> **Your task**:
Copy the records word for word, from the line with "Identify the location of save." up to and including the line with "The image size is (1210, 1080).".

[Target pointing records]

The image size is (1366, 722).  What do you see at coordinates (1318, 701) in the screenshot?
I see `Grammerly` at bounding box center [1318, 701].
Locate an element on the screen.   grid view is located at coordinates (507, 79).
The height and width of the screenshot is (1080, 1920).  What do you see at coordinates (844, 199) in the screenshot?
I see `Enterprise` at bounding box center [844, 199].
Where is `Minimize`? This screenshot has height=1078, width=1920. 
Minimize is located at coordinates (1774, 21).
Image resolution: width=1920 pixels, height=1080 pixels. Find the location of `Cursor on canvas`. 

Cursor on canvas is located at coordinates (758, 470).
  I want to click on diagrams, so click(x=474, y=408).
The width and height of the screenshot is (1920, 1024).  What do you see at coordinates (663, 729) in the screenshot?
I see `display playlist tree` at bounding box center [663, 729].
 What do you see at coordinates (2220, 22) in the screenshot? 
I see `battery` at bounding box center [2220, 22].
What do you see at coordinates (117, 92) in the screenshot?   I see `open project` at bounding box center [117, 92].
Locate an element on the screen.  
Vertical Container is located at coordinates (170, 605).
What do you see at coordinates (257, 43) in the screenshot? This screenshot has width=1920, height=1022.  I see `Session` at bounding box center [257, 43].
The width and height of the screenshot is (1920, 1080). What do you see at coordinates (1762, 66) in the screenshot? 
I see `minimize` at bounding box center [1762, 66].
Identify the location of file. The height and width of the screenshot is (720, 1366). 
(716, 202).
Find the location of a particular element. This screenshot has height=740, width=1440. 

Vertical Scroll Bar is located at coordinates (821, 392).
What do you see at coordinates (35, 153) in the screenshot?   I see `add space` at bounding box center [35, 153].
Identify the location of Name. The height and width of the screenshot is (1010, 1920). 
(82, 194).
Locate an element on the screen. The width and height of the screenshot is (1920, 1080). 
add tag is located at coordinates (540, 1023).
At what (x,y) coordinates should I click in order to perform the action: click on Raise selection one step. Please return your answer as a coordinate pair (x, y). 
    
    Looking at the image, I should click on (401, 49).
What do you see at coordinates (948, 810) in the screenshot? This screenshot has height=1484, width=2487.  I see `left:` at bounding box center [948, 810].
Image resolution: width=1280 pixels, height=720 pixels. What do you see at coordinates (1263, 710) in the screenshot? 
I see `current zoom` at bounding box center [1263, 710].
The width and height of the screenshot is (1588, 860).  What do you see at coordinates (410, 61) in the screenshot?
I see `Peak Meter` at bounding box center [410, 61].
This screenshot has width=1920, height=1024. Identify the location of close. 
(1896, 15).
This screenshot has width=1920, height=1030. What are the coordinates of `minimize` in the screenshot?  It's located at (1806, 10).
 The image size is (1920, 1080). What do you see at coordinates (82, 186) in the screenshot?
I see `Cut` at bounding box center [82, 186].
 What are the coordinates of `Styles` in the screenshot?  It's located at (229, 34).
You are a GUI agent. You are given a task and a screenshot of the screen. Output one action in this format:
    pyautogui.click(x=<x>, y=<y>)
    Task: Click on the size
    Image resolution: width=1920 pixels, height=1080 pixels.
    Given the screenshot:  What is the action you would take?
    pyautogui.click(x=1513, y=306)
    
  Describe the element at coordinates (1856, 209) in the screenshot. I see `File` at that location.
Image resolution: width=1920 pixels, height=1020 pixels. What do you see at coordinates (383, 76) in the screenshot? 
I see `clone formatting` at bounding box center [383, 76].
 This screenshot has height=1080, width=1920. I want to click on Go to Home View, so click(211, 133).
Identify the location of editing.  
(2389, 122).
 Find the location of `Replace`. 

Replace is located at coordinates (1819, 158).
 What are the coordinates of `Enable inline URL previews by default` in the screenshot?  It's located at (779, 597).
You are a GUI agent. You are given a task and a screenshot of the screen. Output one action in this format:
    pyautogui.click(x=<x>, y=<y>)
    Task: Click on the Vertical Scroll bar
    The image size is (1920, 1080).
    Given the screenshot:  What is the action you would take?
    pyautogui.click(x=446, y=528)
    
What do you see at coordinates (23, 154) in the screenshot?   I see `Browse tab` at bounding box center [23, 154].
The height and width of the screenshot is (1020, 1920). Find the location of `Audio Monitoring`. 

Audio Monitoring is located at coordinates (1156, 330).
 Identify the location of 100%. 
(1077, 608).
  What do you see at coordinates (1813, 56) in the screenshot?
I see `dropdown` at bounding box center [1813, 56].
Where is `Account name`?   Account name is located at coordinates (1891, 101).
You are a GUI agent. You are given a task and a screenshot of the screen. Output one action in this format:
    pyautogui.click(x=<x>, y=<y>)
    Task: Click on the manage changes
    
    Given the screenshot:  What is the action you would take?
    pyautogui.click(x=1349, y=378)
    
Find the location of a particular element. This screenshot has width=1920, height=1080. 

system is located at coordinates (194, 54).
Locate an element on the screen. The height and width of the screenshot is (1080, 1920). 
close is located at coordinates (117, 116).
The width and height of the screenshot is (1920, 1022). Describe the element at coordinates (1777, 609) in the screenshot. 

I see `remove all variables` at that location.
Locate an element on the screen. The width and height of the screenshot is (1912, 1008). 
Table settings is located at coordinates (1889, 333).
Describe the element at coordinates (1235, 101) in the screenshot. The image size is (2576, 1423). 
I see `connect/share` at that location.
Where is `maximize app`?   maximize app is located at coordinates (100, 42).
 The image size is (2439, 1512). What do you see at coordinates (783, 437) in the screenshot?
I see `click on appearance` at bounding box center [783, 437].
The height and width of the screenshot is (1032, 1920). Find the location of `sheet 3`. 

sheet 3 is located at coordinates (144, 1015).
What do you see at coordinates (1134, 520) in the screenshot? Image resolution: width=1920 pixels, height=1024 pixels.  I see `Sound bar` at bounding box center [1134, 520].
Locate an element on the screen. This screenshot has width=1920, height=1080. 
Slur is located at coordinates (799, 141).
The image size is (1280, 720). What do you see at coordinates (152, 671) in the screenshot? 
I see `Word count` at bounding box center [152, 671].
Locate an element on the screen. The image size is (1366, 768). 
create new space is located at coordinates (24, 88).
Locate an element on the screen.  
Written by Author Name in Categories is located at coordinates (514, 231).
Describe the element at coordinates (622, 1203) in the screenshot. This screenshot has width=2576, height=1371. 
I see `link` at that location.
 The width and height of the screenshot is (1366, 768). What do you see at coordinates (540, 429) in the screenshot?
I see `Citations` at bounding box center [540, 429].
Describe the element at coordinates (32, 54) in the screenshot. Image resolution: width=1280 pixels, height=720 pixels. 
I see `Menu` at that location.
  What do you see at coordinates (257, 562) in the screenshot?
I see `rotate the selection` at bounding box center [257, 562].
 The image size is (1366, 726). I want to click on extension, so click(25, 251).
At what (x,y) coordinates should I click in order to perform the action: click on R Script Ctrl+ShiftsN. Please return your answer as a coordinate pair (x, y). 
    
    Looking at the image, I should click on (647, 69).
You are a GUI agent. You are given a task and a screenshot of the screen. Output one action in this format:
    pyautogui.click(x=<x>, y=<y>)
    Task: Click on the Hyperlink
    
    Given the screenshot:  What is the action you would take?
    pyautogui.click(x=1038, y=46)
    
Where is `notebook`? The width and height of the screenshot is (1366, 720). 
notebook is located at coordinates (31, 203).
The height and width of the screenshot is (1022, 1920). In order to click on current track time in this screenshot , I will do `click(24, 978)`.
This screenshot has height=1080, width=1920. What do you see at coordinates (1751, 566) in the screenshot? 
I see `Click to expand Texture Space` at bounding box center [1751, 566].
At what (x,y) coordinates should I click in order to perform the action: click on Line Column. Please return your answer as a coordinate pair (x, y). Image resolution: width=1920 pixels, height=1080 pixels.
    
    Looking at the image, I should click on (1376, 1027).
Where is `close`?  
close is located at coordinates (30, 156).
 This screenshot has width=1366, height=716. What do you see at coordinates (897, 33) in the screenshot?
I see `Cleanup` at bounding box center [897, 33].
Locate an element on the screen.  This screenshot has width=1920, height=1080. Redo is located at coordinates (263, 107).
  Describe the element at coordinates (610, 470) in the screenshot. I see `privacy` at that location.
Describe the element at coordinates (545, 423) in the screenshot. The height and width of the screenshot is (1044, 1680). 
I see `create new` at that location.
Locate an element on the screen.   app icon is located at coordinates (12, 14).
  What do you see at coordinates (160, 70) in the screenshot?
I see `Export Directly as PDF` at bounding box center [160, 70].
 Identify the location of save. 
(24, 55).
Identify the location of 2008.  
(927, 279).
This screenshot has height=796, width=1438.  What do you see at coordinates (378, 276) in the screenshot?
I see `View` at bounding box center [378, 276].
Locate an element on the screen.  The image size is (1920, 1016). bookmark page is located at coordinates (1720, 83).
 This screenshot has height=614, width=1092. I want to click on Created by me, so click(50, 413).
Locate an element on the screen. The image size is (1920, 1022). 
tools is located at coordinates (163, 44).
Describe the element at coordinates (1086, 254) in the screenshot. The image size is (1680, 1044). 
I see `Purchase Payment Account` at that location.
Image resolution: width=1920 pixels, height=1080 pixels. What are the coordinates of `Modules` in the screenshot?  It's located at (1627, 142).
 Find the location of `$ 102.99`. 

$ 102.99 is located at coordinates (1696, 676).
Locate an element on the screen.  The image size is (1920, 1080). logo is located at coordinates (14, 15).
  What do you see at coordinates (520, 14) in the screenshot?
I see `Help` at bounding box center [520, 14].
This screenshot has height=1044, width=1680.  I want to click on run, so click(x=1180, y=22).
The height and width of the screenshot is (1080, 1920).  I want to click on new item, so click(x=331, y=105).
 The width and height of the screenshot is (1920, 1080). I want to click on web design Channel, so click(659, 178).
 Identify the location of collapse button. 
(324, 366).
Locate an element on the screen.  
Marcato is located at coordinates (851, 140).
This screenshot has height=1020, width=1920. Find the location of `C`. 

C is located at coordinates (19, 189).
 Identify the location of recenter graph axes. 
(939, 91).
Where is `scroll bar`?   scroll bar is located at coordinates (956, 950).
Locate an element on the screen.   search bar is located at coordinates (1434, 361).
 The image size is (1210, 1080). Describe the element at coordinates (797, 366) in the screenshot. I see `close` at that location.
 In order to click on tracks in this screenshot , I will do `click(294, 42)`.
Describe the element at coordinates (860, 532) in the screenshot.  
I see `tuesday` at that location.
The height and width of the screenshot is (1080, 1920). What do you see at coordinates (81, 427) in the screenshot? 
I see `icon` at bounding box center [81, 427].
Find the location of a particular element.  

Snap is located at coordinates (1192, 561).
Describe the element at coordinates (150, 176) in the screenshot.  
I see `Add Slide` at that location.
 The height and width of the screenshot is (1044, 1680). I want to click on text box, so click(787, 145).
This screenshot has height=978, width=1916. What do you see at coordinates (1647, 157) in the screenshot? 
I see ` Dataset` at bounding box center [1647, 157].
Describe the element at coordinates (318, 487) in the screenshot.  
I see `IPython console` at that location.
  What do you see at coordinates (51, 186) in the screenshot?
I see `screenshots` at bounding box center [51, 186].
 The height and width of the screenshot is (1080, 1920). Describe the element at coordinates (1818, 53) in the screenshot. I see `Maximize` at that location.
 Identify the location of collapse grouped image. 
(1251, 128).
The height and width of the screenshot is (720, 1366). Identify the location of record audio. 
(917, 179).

> **Written reply**:
 Identify the location of save. 
(24, 55).
Identify the location of 2008.  
(927, 279).
This screenshot has height=796, width=1438.  What do you see at coordinates (378, 276) in the screenshot?
I see `View` at bounding box center [378, 276].
Locate an element on the screen.  The image size is (1920, 1016). bookmark page is located at coordinates (1720, 83).
 This screenshot has height=614, width=1092. I want to click on Created by me, so click(50, 413).
Locate an element on the screen. The image size is (1920, 1022). 
tools is located at coordinates (163, 44).
Describe the element at coordinates (1086, 254) in the screenshot. The image size is (1680, 1044). 
I see `Purchase Payment Account` at that location.
Image resolution: width=1920 pixels, height=1080 pixels. What are the coordinates of `Modules` in the screenshot?  It's located at (1627, 142).
 Find the location of `$ 102.99`. 

$ 102.99 is located at coordinates (1696, 676).
Locate an element on the screen.  The image size is (1920, 1080). logo is located at coordinates (14, 15).
  What do you see at coordinates (520, 14) in the screenshot?
I see `Help` at bounding box center [520, 14].
This screenshot has height=1044, width=1680.  I want to click on run, so click(x=1180, y=22).
The height and width of the screenshot is (1080, 1920).  I want to click on new item, so click(x=331, y=105).
 The width and height of the screenshot is (1920, 1080). I want to click on web design Channel, so click(659, 178).
 Identify the location of collapse button. 
(324, 366).
Locate an element on the screen.  
Marcato is located at coordinates (851, 140).
This screenshot has height=1020, width=1920. Find the location of `C`. 

C is located at coordinates (19, 189).
 Identify the location of recenter graph axes. 
(939, 91).
Where is `scroll bar`?   scroll bar is located at coordinates (956, 950).
Locate an element on the screen.   search bar is located at coordinates (1434, 361).
 The image size is (1210, 1080). Describe the element at coordinates (797, 366) in the screenshot. I see `close` at that location.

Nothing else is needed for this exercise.